Labour referred to the Police for Electoral Act breach
Labour says:
The Electoral Commission advised the Labour Party late yesterday that it believes the party breached the recently-amended Electoral Act over the party’s Stop Asset Sales Flyer, says Labour spokesperson Grant Robertson.
This is no surprise. It was an obvious election advertisement. It is important to realise that it would also have been deemed an election advertisement under the Electoral Finance Act and the pre-EFA Electoral Act.
Grant Robertson says there is no suggestion Labour has breached the use of Parliamentary resources or taxpayer funding, but the Commission is concerned that the words “authorised by” were not included in an explicit promoter statement.
A red herring.
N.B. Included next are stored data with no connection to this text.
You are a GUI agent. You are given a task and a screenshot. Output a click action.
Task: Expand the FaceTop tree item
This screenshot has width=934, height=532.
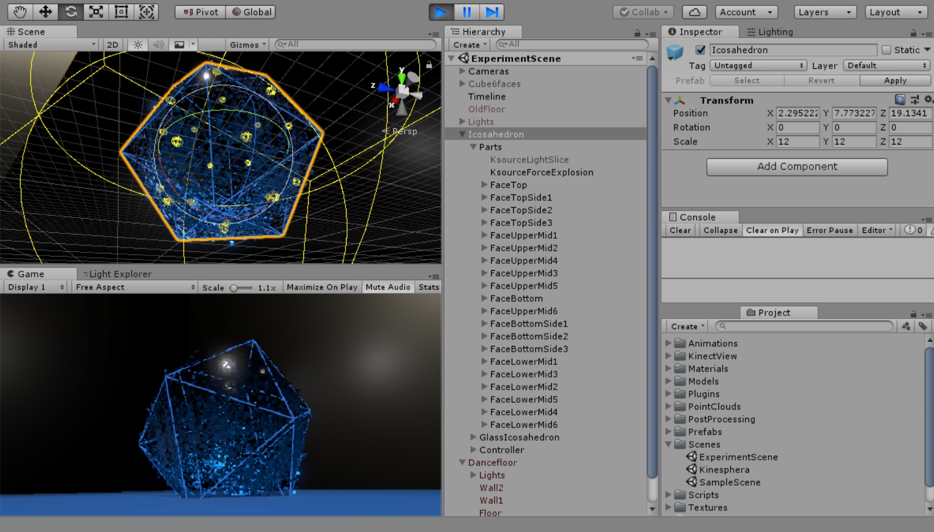tap(484, 185)
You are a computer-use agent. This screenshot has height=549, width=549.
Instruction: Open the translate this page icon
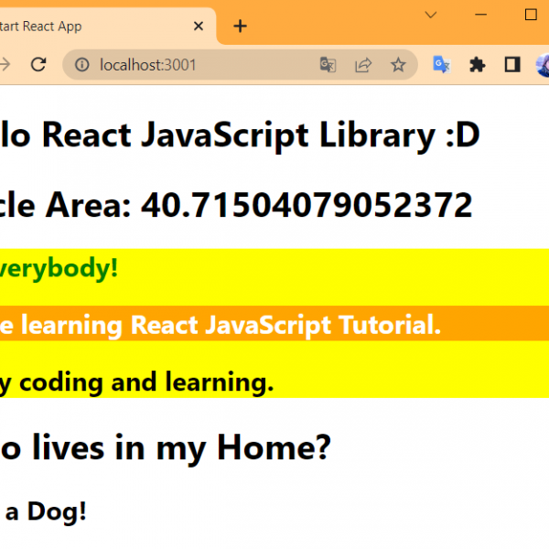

The Electoral Commission is concerned with the Electoral Act, not parliamentary funding. It is correct that up until 26 August the ad can be funded out of Labour’s parliamentary budget, but that is not the issue.
“Labour had taken the view that the flyer was not an election advertisement under the Act, in part because it had received prior authorization from the Parliamentary Service for its publication”, Grant Robertson said.
I’m sorry but this is just bullshit, and it is the same bullshit Labour have pushed since 2005. In 2005 Labour justified their over-spending by claiming they thought the law meant if it was taxpayer funded it was not an election advertisement. They were wrong then, and they were wrong now. But this is not a mistake, made in ignorance. They have been told dozens of times this is not the law. They had MPs sit on the select committee that considered the law. The Electoral Commission has stated in big bold letters multiple times that something may be an election advertisement even if taxpayer funded.
So this is not an accidental breach of the law. This is a continuation of six years of arrogance that they are above the law. Look the breach is a minor one, but the principle is an important one.
The new law even allows a party to get an opinion from the Electoral Commission on whether a particular advertisement is an election advertisement and needs authorisation. This is a free service. Labour chose not to get an opinion and chose to break the law.
This is why the Police should finally do something they have never ever done before – and prosecute Labour for one of the electoral law breaches. It is a minor breach and it should be a fine only, but how on earth can you expect others to obey the law when Labour consistently get away with breaking it.